I found myself about three miles south of Lincoln, NE on a country road with nothing around but corn fields one day. I remember driving from Omaha to Lincoln, stopping at an intersection on the other side of town, then ... nothing. Drove back the way I must have come, and it scared the bejeesus out of me. I mean, I must have stopped at those stop signs and intersections with traffic lights and all as I drove through the city, but I sure didn't and still don't remember it. Eventually I figured out that loading up on sugar (Snickers bar & Mountain Dew) before a road trip was a bad idea for me.

In cars, long trips, I always have changed things up a lot here and there. Open a window (specially if it is cold outside), adjust the seat a little every now and then, radio, etc. Helps, but I never thought about a long flight as a pilot, being a lot like driving in Utah or something.

I may be remembering this wrong, but in the seventies driving cross country, there is LOONG stretch of perfectly straight highway with no scenery except expansive flats. I noticed almost every single electrical post has tire tracks where someone sometime just drove off the road and did alternate "S-turns" around the posts. I assume out of boredom, and picture it starting with "hold my beer"...

I also noticed when I had a different job where I had to spend time writing down instrument values, check amperage and voltage, etc. in a generator room that had a huge trafo in it...that trafo had a pretty loud 60 cycle hum going, and within minutes of being in that little room no matter how quick and refreshed I was going in, I was zombie. Something (for me at least) about 60 cycle that just is like a hypnosis machine.
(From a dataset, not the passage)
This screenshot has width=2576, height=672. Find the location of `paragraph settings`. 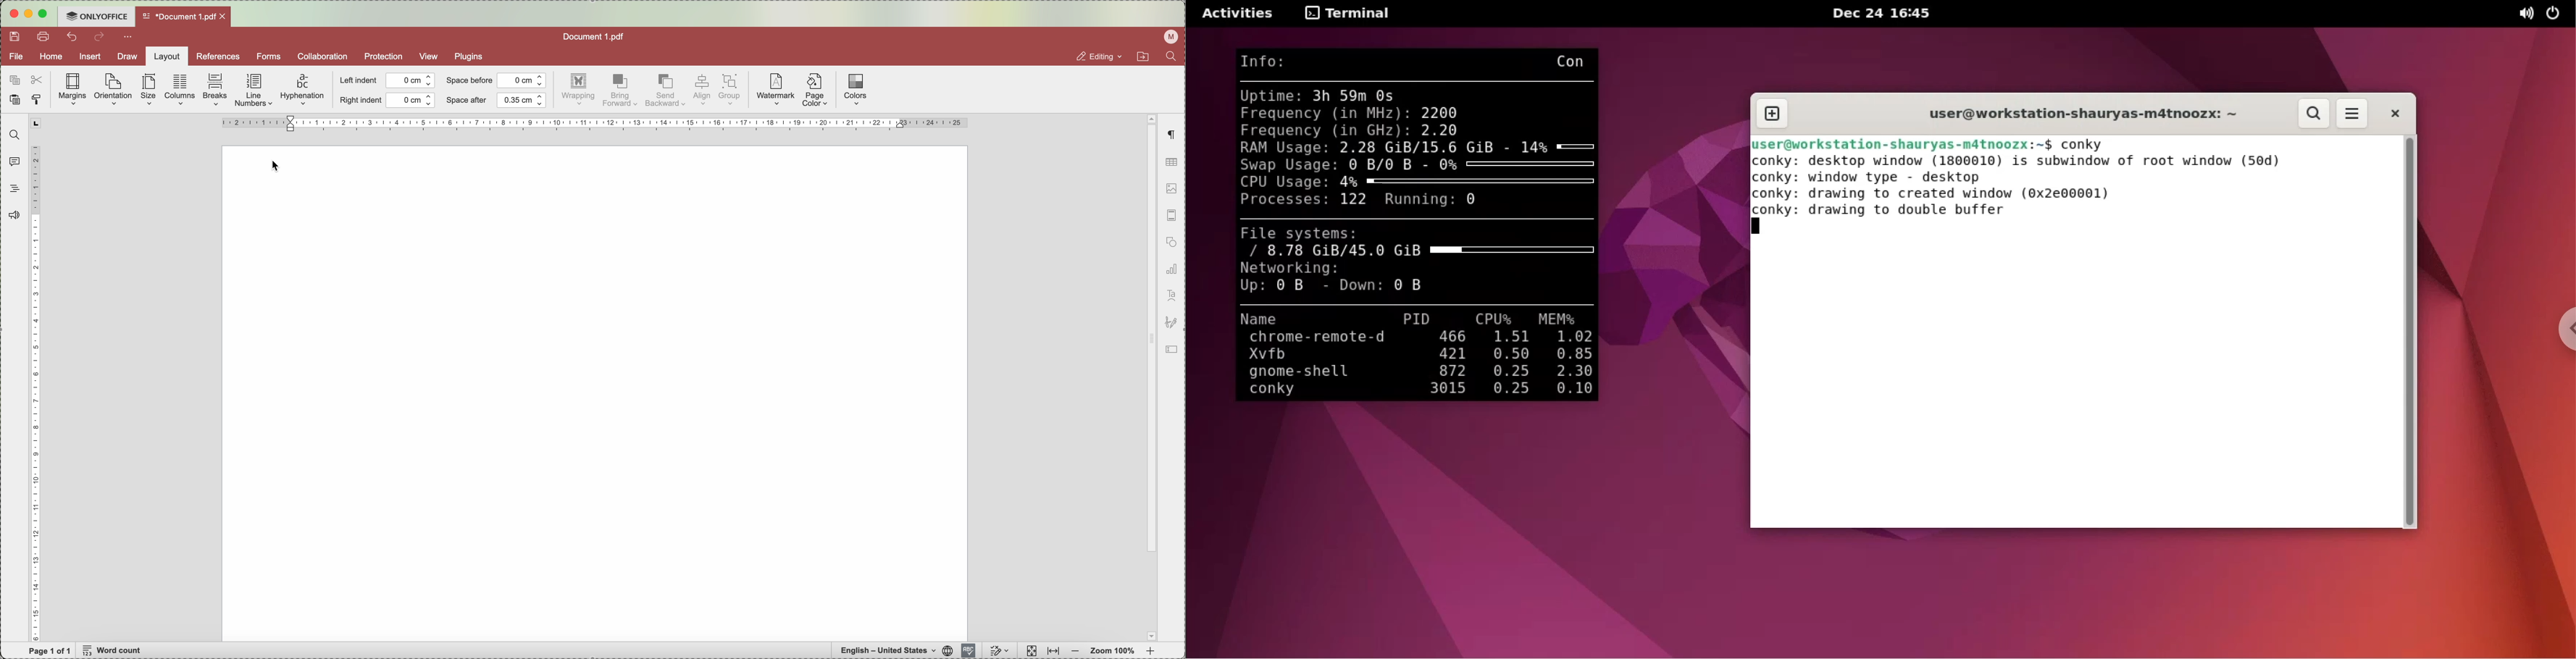

paragraph settings is located at coordinates (1172, 135).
Any tricks for long flights, straight and level flying? Change seat position, open vent, turn down heat, change power now and then, S-turns every 30 minutes?? practice stalls? Eat a sandwhich, coffee, alarm clock on telephone set for every 10 min?
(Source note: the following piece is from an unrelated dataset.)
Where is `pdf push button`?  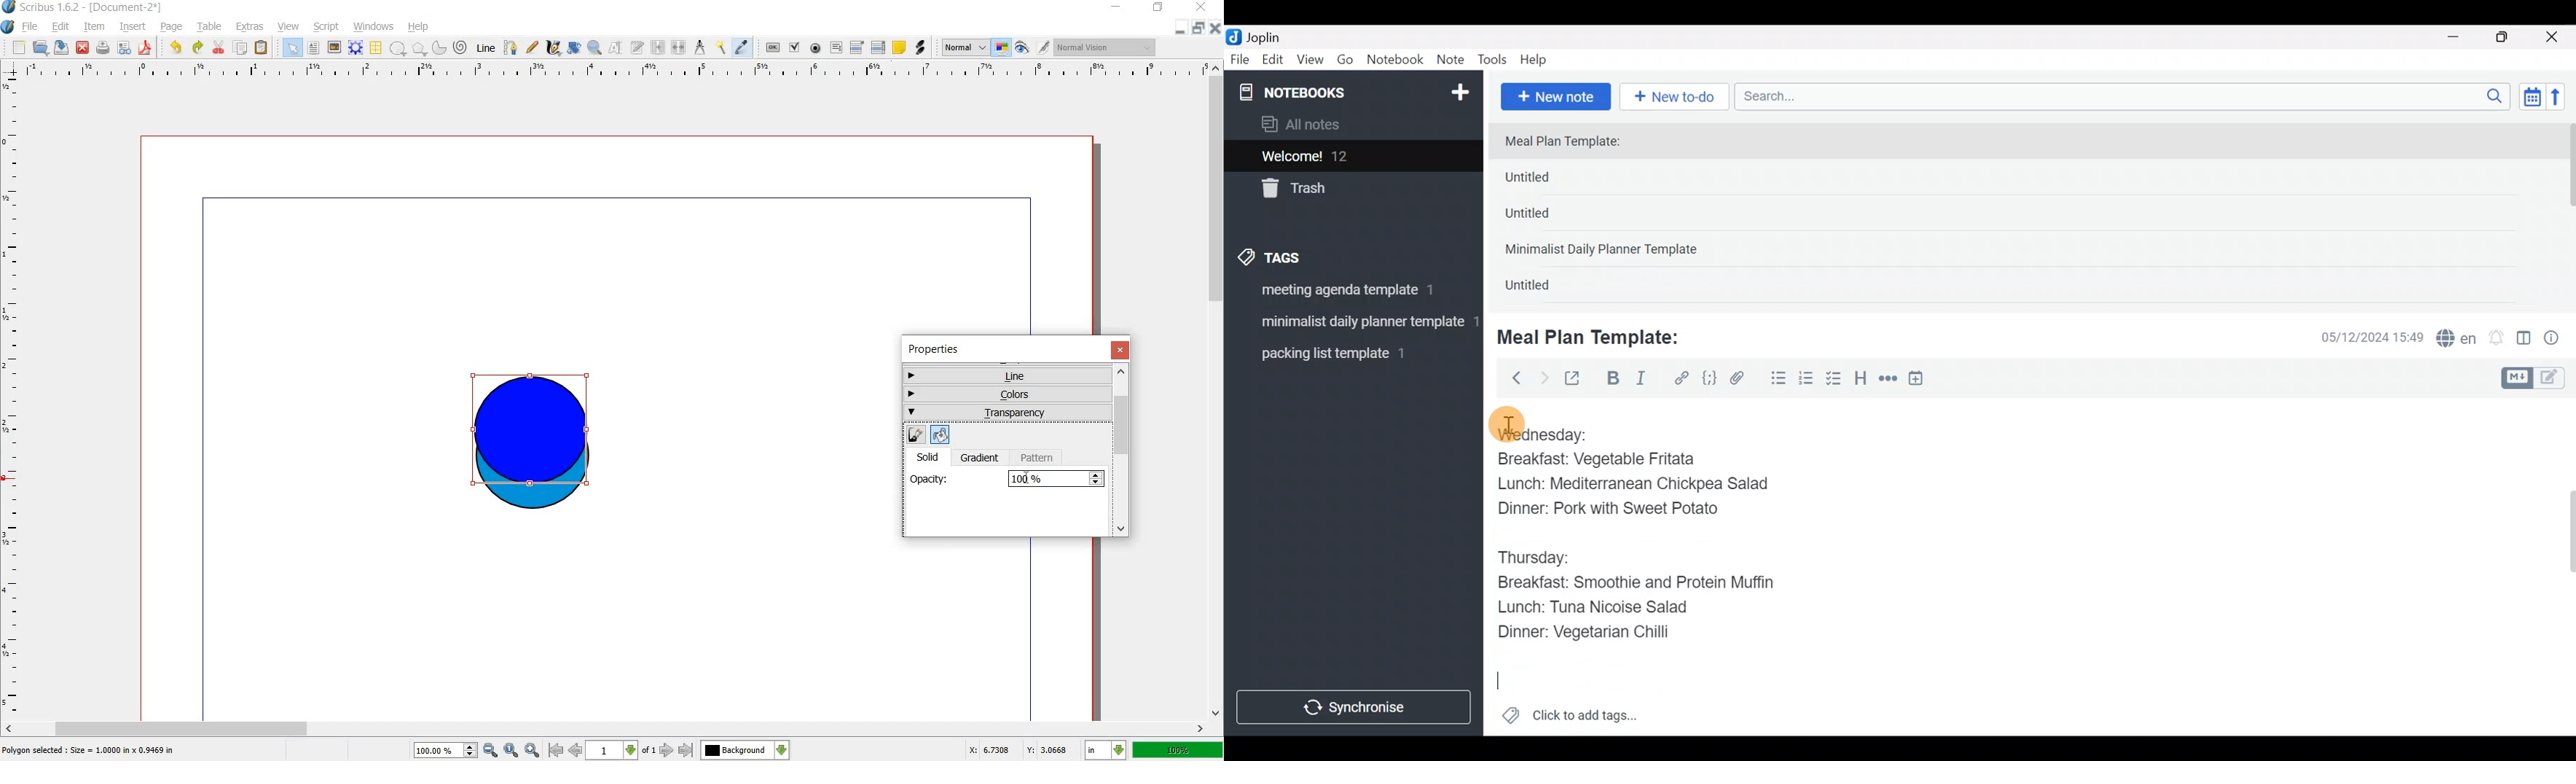
pdf push button is located at coordinates (772, 48).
What do y'all do for those long straight ahead flights?
 
In cars, long trips, I always have changed things up a lot here and there. Open a window (specially if it is cold outside), adjust the seat a little every now and then, radio, etc. Helps, but I never thought about a long flight as a pilot, being a lot like driving in Utah or something.
I've had no problems at all since abandoning sugary stuff while driving. I'll drink tea, diet soda, coffee, water, whatever. Snacks are usually carrot sticks, nuts, or something else crunchy but not sugary. I'm not diabetic, but my blood sugar does funny things sometimes if I have a candy bar or cookies. Never have had a problem while (non-airline) flying.

There were a couple of incidents on a motorcycle when I was very young and doing dumb things, but nobody'd believe me if I told them.
 
You've asserted that pilots unions are necessary to make commercial aviation safe. So I'm asking whether the pilots imagine maybe sure these pilots lose their jobs or make sure they keep them. I see airline pilots in this thread making excuses for endangering passengers and saying they'd cover up behavior that does so.
???
The unions fight for lower duty periods, more rest, and fewer redeyes.

I think that makes things safer. You?
 
management is responsible for disciplinary action, unions have a duty to represent the membership,

management also runs the show & are ultimately responsible & accountable for how they may go about it & what may take place,

asking a union to ensure a firing or any disciplinary action is akin to a defense lawyer acting in any way against a client
Exactly why a union is necessary in aviation.
Management disregards things such as fatigue.